And while I’m probably being paranoid, I have this awful, nagging sense that Laney and Miles aren’t just platonic bandmates either. It’s the oh-so-subtle potential clues of finding Laney’s thong in Miles’s car or her lipstick in his bathroom while he and I had been dating.

But those things weren’t hard proof, and Laney and Miles had laughed hysterically any time I had broached the subject.

“You’d be helping me sooooo much,” she says, giving me her most saccharine smile.

“Okay,” I say, forcing a smile back. “I could use the extra money anyway.” I wish that were the main motivation, but my dominant personality trait is pleasing others. I have about as much backbone as a cooked spaghetti noodle.

“Thank you, thank you, thank you!” Laney squeals, putting down her joint to give me a hug. “You’re the best friend ever.”

This, at least, is true. I barrel through life like an overeager St. Bernard ready to rescue literally anyone by doing anything. Four a.m. ride to the airport? I’ll bring you coffee. Help moving? I won’t bat an eye if you take a three-hour break to scroll on your phone while I do the heavy lifting. Left your wallet at home by accident? Of course I’ll grab the check, and seriously, it’s fine, don’t worry about Venmoing me back. It’s all good.

Unfortunately, most of the people in my life have no shortage of things they need help with.

It could be worse. At least tonight I’ll be behind the counter scooping ice cream instead of standing on the corner in the extremely large and mildly degrading costume. When the previous cone maestro had quit, my boss had asked me to step in. Just for the afternoon. The afternoon had turned into three months of me in that suit.

“Are you gonna see if you won anything?” Laney asks, tapping her chipped nail on the scratch-offs.

“Oh. Yeah. Thanks for these, by the way,” I say, reaching in my locker and rummaging around for a coin. “So, uh, thoughtful.”

“Oh my God, don’t even mention it,” Laney says in a tone that makes the tickets seem much more extravagant than they are.

I take a seat and start scratching.

“I have this super-hot look for tonight,” Laney says. She’s a pro at unprompted monologuing. “It’s this mesh crop top that I’m going to pair with my checkered skirt.”

“Cute,” I say, scratching away the last corner of the first ticket and pushing it aside. No matches.

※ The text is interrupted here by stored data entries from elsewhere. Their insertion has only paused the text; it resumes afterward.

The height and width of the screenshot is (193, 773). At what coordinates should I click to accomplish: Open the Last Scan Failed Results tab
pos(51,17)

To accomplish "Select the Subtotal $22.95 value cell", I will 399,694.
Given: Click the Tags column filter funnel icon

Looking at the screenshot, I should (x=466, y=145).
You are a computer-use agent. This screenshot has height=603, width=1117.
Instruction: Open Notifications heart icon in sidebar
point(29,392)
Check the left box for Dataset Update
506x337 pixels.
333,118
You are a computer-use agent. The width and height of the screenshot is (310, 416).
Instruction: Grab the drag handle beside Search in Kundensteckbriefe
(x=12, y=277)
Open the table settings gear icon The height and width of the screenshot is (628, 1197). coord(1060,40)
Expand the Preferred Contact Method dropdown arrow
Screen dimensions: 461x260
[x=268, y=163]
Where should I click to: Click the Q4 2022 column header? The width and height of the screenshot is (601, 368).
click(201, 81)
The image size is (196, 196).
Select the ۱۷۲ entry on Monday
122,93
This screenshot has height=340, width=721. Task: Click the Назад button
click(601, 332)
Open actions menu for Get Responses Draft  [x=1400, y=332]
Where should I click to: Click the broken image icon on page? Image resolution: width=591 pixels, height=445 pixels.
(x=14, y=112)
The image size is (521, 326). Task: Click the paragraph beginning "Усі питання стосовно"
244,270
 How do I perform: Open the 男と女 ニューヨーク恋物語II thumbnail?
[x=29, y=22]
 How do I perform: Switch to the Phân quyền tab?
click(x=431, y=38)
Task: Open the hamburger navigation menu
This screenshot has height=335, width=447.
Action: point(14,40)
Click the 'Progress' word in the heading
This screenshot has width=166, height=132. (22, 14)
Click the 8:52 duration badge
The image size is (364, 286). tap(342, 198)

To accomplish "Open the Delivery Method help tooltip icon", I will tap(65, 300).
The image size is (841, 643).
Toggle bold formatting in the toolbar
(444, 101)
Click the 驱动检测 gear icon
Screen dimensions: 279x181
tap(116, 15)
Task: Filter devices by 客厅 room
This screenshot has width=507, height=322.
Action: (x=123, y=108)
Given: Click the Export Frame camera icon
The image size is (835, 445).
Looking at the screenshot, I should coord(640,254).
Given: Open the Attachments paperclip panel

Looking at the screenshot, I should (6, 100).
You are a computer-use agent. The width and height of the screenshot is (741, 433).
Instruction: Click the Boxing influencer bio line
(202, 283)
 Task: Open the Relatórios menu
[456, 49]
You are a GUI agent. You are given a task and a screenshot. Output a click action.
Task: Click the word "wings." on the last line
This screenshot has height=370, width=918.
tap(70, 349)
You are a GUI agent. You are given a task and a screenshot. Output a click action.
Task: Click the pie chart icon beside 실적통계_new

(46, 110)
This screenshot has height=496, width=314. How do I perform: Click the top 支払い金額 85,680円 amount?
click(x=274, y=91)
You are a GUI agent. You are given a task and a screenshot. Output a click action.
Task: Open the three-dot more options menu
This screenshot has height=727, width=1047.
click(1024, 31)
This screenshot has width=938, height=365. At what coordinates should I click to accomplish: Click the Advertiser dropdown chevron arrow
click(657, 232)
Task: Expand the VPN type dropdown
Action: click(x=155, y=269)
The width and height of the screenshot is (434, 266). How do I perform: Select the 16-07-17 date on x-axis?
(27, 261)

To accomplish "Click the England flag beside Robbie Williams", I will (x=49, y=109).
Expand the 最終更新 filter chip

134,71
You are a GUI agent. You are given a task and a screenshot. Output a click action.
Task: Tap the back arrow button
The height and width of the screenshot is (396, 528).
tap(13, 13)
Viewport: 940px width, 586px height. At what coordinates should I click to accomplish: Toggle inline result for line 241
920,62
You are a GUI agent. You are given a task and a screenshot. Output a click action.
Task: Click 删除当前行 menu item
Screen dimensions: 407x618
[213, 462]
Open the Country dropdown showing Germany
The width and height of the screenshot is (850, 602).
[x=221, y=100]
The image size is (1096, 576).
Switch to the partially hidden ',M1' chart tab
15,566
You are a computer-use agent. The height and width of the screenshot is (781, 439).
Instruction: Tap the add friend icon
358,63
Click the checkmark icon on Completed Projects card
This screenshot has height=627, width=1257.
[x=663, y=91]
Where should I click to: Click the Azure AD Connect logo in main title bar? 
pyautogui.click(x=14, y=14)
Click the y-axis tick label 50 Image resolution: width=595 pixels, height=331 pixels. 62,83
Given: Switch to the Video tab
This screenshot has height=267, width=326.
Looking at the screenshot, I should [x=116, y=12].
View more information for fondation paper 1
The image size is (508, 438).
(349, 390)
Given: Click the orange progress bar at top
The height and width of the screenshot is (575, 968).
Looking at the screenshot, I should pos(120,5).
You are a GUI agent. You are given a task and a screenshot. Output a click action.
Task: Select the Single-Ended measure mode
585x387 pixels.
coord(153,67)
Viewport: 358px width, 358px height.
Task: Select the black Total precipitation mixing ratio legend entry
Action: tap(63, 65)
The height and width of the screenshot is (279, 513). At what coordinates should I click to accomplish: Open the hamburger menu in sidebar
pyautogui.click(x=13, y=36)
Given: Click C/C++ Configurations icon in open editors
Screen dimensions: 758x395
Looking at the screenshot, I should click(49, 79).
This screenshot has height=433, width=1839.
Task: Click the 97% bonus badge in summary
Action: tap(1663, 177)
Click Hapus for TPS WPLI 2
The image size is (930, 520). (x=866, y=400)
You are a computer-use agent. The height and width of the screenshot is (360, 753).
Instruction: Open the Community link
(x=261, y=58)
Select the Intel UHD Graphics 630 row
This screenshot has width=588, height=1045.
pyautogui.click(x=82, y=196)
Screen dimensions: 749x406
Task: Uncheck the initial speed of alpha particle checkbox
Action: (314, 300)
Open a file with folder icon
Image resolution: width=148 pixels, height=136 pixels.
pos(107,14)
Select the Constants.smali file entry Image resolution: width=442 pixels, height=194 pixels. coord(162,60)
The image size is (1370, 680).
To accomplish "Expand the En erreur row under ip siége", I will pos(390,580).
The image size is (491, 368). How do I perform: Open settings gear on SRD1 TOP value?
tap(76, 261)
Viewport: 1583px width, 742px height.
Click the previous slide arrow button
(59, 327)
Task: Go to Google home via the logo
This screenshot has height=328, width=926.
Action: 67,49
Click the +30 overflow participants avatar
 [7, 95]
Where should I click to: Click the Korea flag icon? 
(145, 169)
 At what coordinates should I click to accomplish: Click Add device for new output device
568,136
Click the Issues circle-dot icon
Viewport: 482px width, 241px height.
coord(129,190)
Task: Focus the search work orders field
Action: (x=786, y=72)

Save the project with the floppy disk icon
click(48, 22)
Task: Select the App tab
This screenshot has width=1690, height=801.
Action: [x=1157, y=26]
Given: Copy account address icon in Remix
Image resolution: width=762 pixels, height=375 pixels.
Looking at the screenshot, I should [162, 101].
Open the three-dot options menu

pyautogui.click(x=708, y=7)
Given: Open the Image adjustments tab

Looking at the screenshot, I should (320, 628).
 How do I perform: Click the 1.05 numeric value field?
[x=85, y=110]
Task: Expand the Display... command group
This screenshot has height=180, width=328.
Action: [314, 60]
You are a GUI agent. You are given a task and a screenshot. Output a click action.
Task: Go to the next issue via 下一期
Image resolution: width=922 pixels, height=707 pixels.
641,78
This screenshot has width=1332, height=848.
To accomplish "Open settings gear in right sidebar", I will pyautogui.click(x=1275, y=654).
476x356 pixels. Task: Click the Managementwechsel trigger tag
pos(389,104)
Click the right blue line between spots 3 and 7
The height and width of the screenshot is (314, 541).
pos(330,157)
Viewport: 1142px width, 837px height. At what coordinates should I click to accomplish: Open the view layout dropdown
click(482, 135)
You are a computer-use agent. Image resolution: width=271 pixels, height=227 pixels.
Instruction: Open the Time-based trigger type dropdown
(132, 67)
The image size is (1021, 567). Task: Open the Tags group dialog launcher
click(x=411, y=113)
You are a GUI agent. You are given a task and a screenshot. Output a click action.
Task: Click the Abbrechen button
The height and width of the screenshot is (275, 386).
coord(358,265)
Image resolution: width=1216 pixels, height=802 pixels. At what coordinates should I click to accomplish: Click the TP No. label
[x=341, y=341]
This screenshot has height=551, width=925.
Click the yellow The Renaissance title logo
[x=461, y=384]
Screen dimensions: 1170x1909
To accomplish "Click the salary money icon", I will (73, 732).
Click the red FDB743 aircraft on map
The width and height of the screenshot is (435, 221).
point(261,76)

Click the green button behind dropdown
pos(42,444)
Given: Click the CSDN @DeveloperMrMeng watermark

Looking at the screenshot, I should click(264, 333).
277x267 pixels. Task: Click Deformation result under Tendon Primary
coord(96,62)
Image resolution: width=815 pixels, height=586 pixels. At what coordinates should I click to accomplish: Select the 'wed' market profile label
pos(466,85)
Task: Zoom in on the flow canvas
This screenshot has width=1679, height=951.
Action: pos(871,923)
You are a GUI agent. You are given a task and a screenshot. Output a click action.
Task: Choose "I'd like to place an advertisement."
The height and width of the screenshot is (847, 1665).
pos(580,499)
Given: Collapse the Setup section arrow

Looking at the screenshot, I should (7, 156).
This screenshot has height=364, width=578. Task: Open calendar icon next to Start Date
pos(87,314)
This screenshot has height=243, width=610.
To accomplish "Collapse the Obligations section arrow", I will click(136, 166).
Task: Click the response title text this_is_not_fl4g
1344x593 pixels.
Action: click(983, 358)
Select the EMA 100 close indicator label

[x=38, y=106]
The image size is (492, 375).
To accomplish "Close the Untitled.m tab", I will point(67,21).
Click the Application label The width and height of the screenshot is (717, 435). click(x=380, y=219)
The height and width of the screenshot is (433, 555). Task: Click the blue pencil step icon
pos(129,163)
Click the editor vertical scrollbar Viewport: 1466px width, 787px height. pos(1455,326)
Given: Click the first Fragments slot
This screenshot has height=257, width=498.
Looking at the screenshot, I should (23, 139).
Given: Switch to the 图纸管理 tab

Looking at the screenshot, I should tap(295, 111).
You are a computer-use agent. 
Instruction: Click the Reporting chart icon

“I know! I showed it to Miles last night, and that boy’s jaw was on the floor.”

What a totally innocuous and not at all inappropriate thing for Laney to say about my ex!

“That’s great.” I keep my eyes fixed on the two adjacent squares filled with flowers and $500,000 I just uncovered on the other scratch-off.

“Mm-hmm. We’ve actually been throwing around the idea of touring a little bit this summer. Hit Durham. Asheville. Knoxville. Maybe even go for bigger cities like Atlanta.”

“Oh wow,” I say, my heart cracking a little. Miles and I had talked about doing a road trip this summer.

But I’m not going to think about that. Nope. Not going to let that hurt linger.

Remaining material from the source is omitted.